Other manifestations of Wilson disease:
Other features of Wilson disease include a Coombs negative hemolytic anemia, Kayser-Fleischer rings (brownish or gray-green rings that are due to fine pigmented granular deposits of copper in Descemet’s membrane in the cornea). Sunflower cataract may develop as well.
Other rare manifestations include Fanconi syndrome, renal calculi, arthropathy, gigantism, cardiomyopathy, hypoparathyroidism, pancreatitis, hypogonadism, and infertility.
Diagnosis of Wilson disease:
Diagnosis may be challenging in some cases. Increased urinary copper excretion with low ceruloplasmin and hepatic copper accumulation are characteristic features. Other features in patients with Wilson’s disease include a Coombs negative hemolytic anemia, neurologic symptoms, and the characteristic Kayser Fleischer ring on the outer surface of the cornea. MRI of the brain may show increased basal ganglia, cerebellum and brainstem copper accumulation. If available, mutations for ATP7b can be diagnostic.

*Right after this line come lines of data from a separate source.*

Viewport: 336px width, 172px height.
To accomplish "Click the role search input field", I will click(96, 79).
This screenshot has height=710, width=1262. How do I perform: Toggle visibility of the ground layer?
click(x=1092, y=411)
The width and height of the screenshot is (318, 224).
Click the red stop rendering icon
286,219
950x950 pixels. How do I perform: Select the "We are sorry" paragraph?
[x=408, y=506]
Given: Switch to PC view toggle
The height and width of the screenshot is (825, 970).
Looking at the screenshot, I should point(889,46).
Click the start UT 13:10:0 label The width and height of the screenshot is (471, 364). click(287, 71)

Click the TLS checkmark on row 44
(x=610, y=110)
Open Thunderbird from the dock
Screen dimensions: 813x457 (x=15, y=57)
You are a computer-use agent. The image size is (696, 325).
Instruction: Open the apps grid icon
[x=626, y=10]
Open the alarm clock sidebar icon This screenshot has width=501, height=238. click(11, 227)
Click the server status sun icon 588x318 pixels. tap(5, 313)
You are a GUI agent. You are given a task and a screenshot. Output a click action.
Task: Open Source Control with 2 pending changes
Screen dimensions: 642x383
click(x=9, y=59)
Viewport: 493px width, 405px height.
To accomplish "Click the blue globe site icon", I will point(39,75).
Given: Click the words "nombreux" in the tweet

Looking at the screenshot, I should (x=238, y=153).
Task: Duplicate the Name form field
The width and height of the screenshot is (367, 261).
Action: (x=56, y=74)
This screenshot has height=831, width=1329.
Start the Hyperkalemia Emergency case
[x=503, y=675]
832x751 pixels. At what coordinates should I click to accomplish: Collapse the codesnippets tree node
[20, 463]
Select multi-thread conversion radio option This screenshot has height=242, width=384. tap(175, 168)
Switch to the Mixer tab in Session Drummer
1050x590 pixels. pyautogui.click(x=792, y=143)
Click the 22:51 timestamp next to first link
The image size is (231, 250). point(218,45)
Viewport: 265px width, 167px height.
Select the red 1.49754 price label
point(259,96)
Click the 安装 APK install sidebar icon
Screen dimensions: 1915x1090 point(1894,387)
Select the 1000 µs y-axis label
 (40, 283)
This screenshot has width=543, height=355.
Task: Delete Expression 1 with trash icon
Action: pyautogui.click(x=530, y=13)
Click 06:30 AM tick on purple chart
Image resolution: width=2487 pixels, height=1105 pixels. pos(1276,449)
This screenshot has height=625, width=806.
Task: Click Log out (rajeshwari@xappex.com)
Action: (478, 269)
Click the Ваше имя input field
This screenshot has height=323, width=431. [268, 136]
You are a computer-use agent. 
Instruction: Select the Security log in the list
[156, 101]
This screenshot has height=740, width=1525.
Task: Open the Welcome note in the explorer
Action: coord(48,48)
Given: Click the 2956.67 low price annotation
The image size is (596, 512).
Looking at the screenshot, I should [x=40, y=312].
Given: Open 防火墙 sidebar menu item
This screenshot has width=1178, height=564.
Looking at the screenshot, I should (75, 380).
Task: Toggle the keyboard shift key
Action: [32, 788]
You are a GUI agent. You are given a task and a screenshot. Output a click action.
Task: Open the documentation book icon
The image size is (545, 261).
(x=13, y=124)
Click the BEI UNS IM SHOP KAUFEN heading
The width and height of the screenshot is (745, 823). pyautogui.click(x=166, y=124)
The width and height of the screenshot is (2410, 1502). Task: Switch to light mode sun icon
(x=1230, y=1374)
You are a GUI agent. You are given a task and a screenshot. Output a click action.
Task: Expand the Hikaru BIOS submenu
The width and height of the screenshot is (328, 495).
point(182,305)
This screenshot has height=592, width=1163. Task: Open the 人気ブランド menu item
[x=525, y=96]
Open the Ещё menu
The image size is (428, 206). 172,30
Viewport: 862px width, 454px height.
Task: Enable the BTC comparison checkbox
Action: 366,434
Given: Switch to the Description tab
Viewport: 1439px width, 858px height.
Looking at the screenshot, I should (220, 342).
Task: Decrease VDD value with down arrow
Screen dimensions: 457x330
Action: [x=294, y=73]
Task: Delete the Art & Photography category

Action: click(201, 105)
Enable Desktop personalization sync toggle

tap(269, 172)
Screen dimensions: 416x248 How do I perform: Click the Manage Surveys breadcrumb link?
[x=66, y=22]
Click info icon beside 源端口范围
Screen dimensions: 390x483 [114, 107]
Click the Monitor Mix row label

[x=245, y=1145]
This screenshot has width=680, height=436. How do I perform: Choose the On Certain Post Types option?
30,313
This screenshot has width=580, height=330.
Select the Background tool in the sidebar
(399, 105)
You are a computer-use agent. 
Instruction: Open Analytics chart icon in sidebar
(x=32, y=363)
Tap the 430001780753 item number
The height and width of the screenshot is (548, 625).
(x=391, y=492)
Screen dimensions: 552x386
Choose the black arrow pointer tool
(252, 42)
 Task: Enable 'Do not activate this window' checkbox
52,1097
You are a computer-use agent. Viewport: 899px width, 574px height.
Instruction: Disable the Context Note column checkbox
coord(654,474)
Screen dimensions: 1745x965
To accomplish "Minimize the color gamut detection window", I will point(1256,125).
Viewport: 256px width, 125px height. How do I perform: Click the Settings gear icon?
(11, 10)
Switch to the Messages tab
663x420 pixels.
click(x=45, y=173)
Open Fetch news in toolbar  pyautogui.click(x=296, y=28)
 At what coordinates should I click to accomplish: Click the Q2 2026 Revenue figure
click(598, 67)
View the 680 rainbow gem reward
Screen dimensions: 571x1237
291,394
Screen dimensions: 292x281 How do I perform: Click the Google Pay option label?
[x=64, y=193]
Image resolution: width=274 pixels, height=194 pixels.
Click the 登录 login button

Treatment of patients with Wilson disease:
Drug therapy includes oral penicillamine (drug of choice) which enhances urinary copper excretion. Patients who can not tolerate penicillamine (because of gastrointestinal intolerance, hypersensitivity, autoimmune reactions, nephrotoxicity or bone marrow toxicity), trientine may be used. Oral zinc may be added to reduce copper absorption. Zinc may be used as a first line agent in presymptomatic or pregnant patients and those with neurologic disease. Liver transplantation is indicated for fulminant hepatitis, end-stage cirrhosis and rarely in patients with intractable neurologic disorders.
Screening of relatives of a patient with Wilson disease:
All first degree relatives, especially siblings require screening with serum ceruloplasmin, liver function tests, and slit lamp examination.
Homeless and mentally subnormal patients need a physician’s extra time. Not all individuals lying in streets are drug users, some have a story to tell.